On only one of the nodes (it doesn't matter which one) validate that PVM is not running, configure the PVM_ROOT variable, and start the first instance as the non-root user:
ps -ef | awk '!/awk/ && /pvm/'
echo "export PVM_ROOT=/usr/share/pvm3" >> ~/.bashrc
echo id | pvm
pvm> id
t40001
Console: exit handler called
pvmd still running.
ps -ef | awk '!/awk/ && /pvm/'
compute <snip> /usr/share/pvm3/lib/LINUXX86_64/pvmd3
Notice that the PVM deamon launched and remained resident.  Individual commands can be piped to PVM, or an interactive console can be used.  From the same node, remotely configure the next node:
ssh pvm2 'echo "export PVM_ROOT=/usr/share/pvm3" \
                >> ~/.bashrc'
# should not prompt for a password
ssh pvm2 'echo $PVM_ROOT'
/usr/share/pvm3
ssh pvm2 'rm -f /tmp/pvm*'
The last line is the very, very, important.  From the first node, remotely start the second node:
pvm
pvmd already running.
pvm> conf
conf
1 host, 1 data format
   HOST     DTID     ARCH   SPEED       DSIG
   pvm1    40000 LINUXX86_64    1000 0x00408c41
pvm> add pvm2
add pvm2
1 successful
   HOST     DTID
   pvm2    80000
pvm> conf
conf
2 hosts, 1 data format
   HOST     DTID     ARCH   SPEED       DSIG
   pvm1    40000 LINUXX86_64    1000 0x00408c41
   pvm2    80000 LINUXX86_64    1000 0x00408c41
In this sequence, we have accessed the console on pvm1 to view the clusters configuration (conf).  Next, we started the second node.  It is now displayed in the cluster's conf.

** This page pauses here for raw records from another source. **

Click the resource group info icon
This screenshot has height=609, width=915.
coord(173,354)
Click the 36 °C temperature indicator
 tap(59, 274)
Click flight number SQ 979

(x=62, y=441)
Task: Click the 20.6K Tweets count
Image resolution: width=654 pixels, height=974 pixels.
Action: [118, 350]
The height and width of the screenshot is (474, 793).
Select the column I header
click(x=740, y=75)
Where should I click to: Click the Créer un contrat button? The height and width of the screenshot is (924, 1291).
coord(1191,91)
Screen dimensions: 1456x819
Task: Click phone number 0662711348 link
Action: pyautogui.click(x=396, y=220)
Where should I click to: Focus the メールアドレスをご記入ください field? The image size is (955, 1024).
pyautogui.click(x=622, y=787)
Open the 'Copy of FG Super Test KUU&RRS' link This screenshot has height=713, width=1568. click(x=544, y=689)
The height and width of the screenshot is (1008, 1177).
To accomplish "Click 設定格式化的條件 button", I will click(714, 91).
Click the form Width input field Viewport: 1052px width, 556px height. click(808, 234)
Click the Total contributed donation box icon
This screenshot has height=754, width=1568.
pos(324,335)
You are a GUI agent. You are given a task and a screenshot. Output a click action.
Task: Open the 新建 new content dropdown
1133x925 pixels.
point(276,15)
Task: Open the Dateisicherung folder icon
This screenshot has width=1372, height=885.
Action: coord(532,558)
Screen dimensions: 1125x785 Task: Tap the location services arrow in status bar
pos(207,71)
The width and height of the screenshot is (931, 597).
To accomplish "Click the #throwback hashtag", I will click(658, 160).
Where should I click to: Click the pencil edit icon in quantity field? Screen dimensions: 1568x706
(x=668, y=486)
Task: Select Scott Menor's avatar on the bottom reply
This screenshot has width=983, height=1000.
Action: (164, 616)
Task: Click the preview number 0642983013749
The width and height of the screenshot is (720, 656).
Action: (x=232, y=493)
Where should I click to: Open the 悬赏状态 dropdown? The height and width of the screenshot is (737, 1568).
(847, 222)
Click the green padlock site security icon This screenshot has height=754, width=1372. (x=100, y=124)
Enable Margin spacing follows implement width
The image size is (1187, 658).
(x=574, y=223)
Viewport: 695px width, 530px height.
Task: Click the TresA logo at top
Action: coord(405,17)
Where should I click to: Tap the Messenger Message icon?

Just for fun, let's throw it the simplest of compute jobs:
pvm> spawn -4 -> /bin/hostname
4 successful
t8000b
t8000c
t4000c
t4000d
pvm>
[3:t4000d] pvm1
[3:t4000c] pvm1
[3:t4000c] EOF
[3:t4000d] EOF
[3:t8000b] pvm2
[3:t8000b] EOF
[3:t8000c] pvm2
[3:t8000c] EOF
[3] finished
There are a few things to notice about the output:
  1. The command asked the cluster to spawn the command "/bin/hostname" four times.
  2. The "->" option indicates we wanted the output returned to the console, which is completely abnormal... we only do this for testing.
  3. The prompt returned before the output.  The assumption is that our compute jobs will take an extended period of time.
  4. The responses were not displayed correctly.  They were displayed as they returned, because all this magic is happening asynchronously.
  5. Each job's responses, from each node, could be grep'ed from the output using a unique serial number, automatically assigned to the job.
To leave the console and return to the command prompt issue the quit command.  All started nodes will continue to run.  To shutdown the compute cluster, execute:
echo halt | pvm
Finally, remember this one last thing: The cluster is a peer-to-peer grid.  Any node can manage any other, any node can schedule jobs, and any node can issue a halt.